All proteins in the non-redundant database of folds were transformed into inputs for the learning system in two steps:

(a) The sequence of amino acids was replaced by a sequence expressed in terms of their particular local physico-chemical or structural property, such as predicted secondary structure, predicted solvent accessibility, polarity, polarizability, van der Waals volume, and hydrophobicity;

(b) Three descriptors, "composition" (C), "transition" (T), and "distribution" (D), were calculated to describe the global composition of a given local amino acid property in the protein, the frequencies with which the property changes along the entire length of the protein, and the distribution pattern of the property along the sequence. The vectors of parameters containing 21 scalar components (C, T, and D combined), were constructed for all six properties to use as independent inputs to the NN. Percent composition of amino acids was also used as the parameter set.

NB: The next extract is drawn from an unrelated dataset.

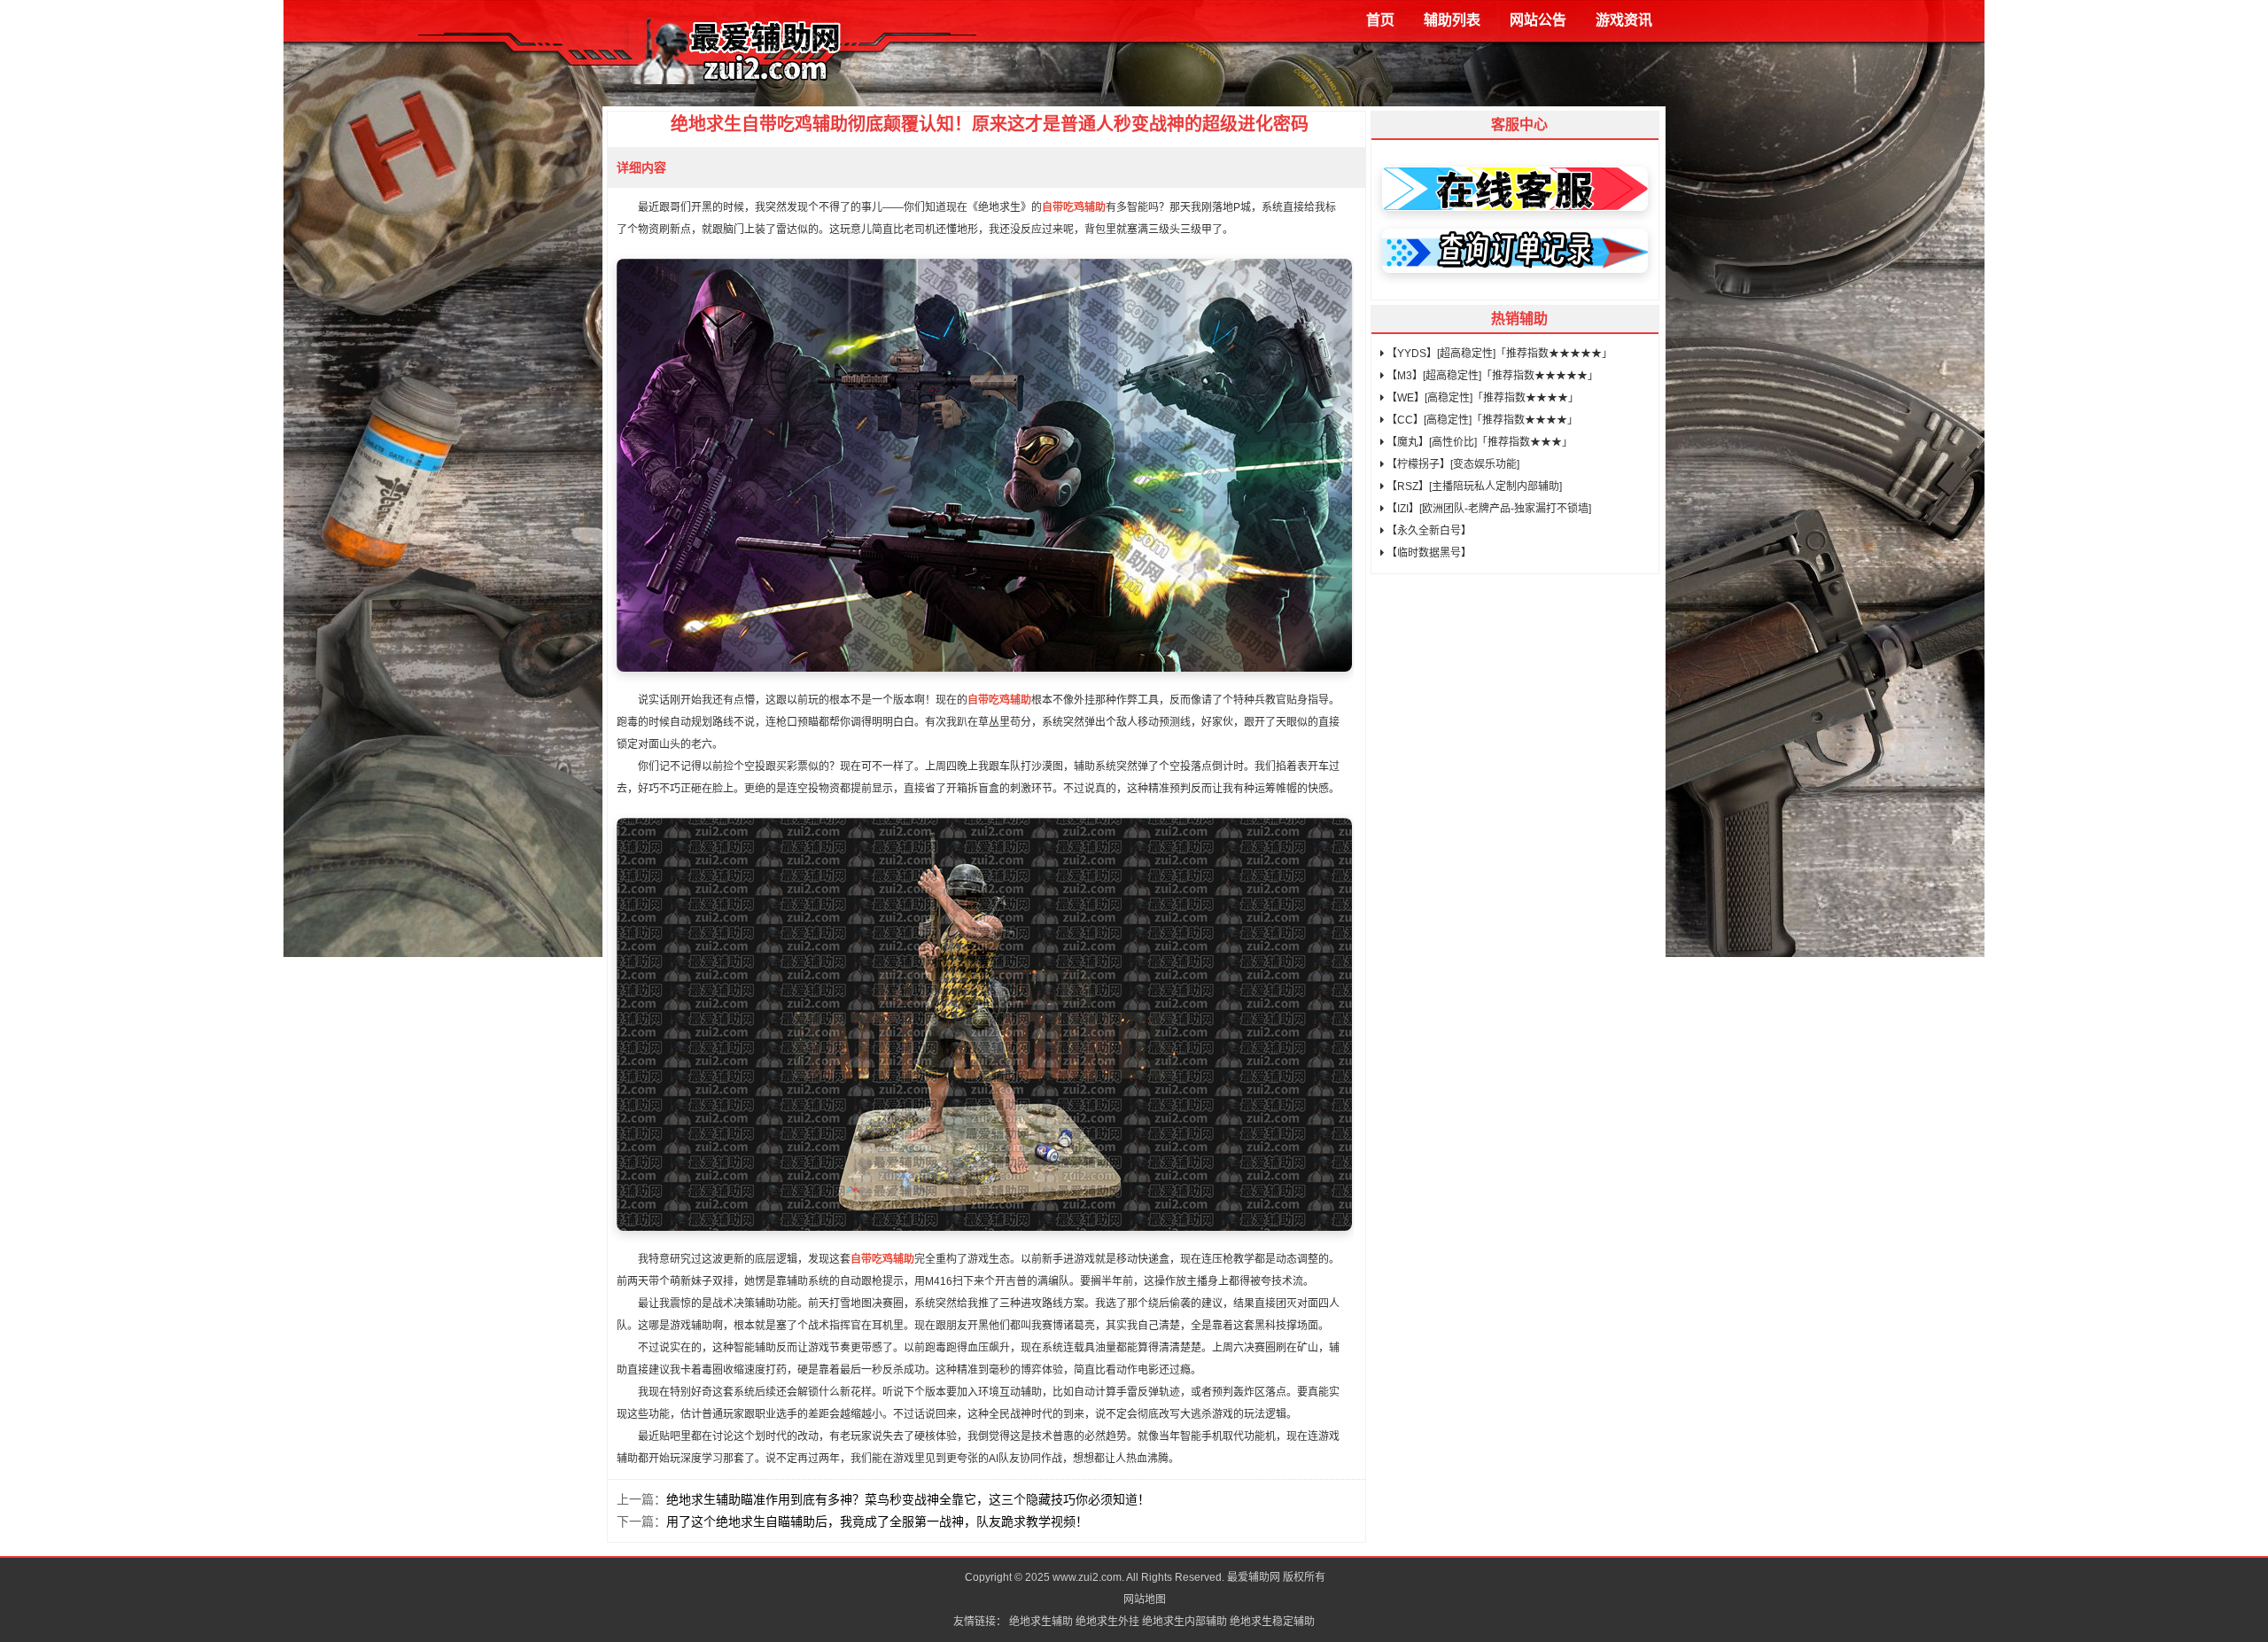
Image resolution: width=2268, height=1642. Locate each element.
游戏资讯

In order to distinguish a particular fold from all other folds, seven neural networks (NNs) based on seven sets of parameters were trained accordingly. In such a way, any sequence in question had seven individual predictions. A majority rule was used in decision making. This procedure is simple, efficient, and incorporated into easy-to-use-software. It was applied to the fold predictions in the context of fine-grained classifications 3D_ALI [1] and the Structural Classification of Proteins, SCOP [2]. In attempt to simplify the fold recognition problem and to increase the reliability of predictions, we also approached a reduced fold recognition problem, when the choice is limited to two folds. Our prediction scheme demonstrated high accuracy in extensive testing on the independent sets of proteins.

  1. Pascarella, S., Argos, P. (1992). Prot. Engng., 5: 121-137
  2. Murzin, A. G., S. E. Brenner, T. Hubbard and C. Chothia. (1995). J. Molec. Biol., 247: 536-540.